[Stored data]

+--

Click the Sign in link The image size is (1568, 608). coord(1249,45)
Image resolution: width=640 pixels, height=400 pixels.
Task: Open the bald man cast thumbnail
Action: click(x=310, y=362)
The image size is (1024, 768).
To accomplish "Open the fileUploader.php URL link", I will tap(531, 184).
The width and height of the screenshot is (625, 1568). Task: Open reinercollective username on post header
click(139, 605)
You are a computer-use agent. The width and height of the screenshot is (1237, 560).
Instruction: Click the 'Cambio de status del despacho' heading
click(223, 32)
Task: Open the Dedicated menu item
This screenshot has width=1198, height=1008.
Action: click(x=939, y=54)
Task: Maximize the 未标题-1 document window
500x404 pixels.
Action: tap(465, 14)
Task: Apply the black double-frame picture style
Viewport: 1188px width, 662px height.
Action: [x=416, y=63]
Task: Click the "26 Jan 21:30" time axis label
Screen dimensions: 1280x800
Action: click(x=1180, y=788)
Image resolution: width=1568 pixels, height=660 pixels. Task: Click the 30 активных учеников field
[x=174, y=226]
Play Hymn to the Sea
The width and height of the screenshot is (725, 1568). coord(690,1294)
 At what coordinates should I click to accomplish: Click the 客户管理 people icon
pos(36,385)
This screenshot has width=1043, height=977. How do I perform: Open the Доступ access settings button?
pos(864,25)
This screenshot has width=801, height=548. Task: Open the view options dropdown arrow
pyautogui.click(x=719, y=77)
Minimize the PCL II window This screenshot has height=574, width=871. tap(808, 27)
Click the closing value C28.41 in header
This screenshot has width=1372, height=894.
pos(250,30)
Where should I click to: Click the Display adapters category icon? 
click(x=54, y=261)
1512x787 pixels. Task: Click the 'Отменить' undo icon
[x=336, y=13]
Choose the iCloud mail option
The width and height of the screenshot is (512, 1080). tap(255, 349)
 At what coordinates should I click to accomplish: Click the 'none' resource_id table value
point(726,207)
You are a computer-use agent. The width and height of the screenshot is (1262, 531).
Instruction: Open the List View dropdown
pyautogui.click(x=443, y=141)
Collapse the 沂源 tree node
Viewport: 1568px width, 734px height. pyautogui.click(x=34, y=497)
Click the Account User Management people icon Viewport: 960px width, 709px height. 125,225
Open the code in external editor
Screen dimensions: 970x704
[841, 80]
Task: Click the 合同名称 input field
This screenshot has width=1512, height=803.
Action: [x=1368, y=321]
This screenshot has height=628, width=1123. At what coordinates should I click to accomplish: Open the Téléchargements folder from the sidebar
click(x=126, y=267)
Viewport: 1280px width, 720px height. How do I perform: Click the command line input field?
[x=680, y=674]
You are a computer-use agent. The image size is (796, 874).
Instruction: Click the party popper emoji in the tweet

+--

▶ **What to work on**
Would you write out all of the data again, unchanged?

▶ **Response area**
Click the Sign in link The image size is (1568, 608). coord(1249,45)
Image resolution: width=640 pixels, height=400 pixels.
Task: Open the bald man cast thumbnail
Action: click(x=310, y=362)
The image size is (1024, 768).
To accomplish "Open the fileUploader.php URL link", I will tap(531, 184).
The width and height of the screenshot is (625, 1568). Task: Open reinercollective username on post header
click(139, 605)
You are a computer-use agent. The width and height of the screenshot is (1237, 560).
Instruction: Click the 'Cambio de status del despacho' heading
click(223, 32)
Task: Open the Dedicated menu item
This screenshot has width=1198, height=1008.
Action: click(x=939, y=54)
Task: Maximize the 未标题-1 document window
500x404 pixels.
Action: tap(465, 14)
Task: Apply the black double-frame picture style
Viewport: 1188px width, 662px height.
Action: [x=416, y=63]
Task: Click the "26 Jan 21:30" time axis label
Screen dimensions: 1280x800
Action: click(x=1180, y=788)
Image resolution: width=1568 pixels, height=660 pixels. Task: Click the 30 активных учеников field
[x=174, y=226]
Play Hymn to the Sea
The width and height of the screenshot is (725, 1568). coord(690,1294)
 At what coordinates should I click to accomplish: Click the 客户管理 people icon
pos(36,385)
This screenshot has width=1043, height=977. How do I perform: Open the Доступ access settings button?
pos(864,25)
This screenshot has width=801, height=548. Task: Open the view options dropdown arrow
pyautogui.click(x=719, y=77)
Minimize the PCL II window This screenshot has height=574, width=871. tap(808, 27)
Click the closing value C28.41 in header
This screenshot has width=1372, height=894.
pos(250,30)
Where should I click to: Click the Display adapters category icon? 
click(x=54, y=261)
1512x787 pixels. Task: Click the 'Отменить' undo icon
[x=336, y=13]
Choose the iCloud mail option
The width and height of the screenshot is (512, 1080). tap(255, 349)
 At what coordinates should I click to accomplish: Click the 'none' resource_id table value
point(726,207)
You are a computer-use agent. The width and height of the screenshot is (1262, 531).
Instruction: Open the List View dropdown
pyautogui.click(x=443, y=141)
Collapse the 沂源 tree node
Viewport: 1568px width, 734px height. pyautogui.click(x=34, y=497)
Click the Account User Management people icon Viewport: 960px width, 709px height. 125,225
Open the code in external editor
Screen dimensions: 970x704
[841, 80]
Task: Click the 合同名称 input field
This screenshot has width=1512, height=803.
Action: [x=1368, y=321]
This screenshot has height=628, width=1123. At what coordinates should I click to accomplish: Open the Téléchargements folder from the sidebar
click(x=126, y=267)
Viewport: 1280px width, 720px height. How do I perform: Click the command line input field?
[x=680, y=674]
You are a computer-use agent. The image size is (796, 874).
Instruction: Click the party popper emoji in the tweet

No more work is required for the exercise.